Revise the material from its first line through the line containing "click(x=333, y=411)", changing "radio button" to "option button" and keeping everything else the same. Give only those lines.

Pointing records for text and elements:
--
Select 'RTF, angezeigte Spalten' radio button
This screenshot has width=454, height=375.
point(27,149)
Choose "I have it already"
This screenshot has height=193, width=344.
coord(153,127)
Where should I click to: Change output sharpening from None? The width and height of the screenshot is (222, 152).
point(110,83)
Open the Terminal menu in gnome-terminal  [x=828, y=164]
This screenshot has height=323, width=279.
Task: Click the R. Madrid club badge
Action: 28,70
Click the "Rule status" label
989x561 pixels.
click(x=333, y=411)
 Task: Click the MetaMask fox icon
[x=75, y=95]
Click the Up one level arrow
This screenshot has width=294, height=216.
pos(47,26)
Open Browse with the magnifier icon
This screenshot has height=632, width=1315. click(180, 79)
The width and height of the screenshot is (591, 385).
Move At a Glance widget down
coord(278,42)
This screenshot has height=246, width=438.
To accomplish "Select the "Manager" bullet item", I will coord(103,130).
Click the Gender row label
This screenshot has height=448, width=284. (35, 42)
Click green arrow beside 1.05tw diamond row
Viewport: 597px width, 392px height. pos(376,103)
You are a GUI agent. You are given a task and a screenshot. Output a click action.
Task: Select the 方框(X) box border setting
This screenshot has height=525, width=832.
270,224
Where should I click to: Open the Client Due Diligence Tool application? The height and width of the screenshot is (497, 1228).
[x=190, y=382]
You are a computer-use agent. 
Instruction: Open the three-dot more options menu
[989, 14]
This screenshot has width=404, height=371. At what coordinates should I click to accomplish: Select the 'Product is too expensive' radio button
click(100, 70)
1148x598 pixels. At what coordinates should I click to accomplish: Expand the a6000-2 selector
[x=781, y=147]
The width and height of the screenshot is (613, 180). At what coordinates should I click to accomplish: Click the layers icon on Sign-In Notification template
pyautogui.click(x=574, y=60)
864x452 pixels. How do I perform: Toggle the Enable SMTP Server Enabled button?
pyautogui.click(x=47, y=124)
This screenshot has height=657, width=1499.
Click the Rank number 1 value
--
Exercise solution:
Select 'RTF, angezeigte Spalten' option button
This screenshot has width=454, height=375.
point(27,149)
Choose "I have it already"
This screenshot has height=193, width=344.
coord(153,127)
Where should I click to: Change output sharpening from None? The width and height of the screenshot is (222, 152).
point(110,83)
Open the Terminal menu in gnome-terminal  [x=828, y=164]
This screenshot has height=323, width=279.
Task: Click the R. Madrid club badge
Action: 28,70
Click the "Rule status" label
989x561 pixels.
click(x=333, y=411)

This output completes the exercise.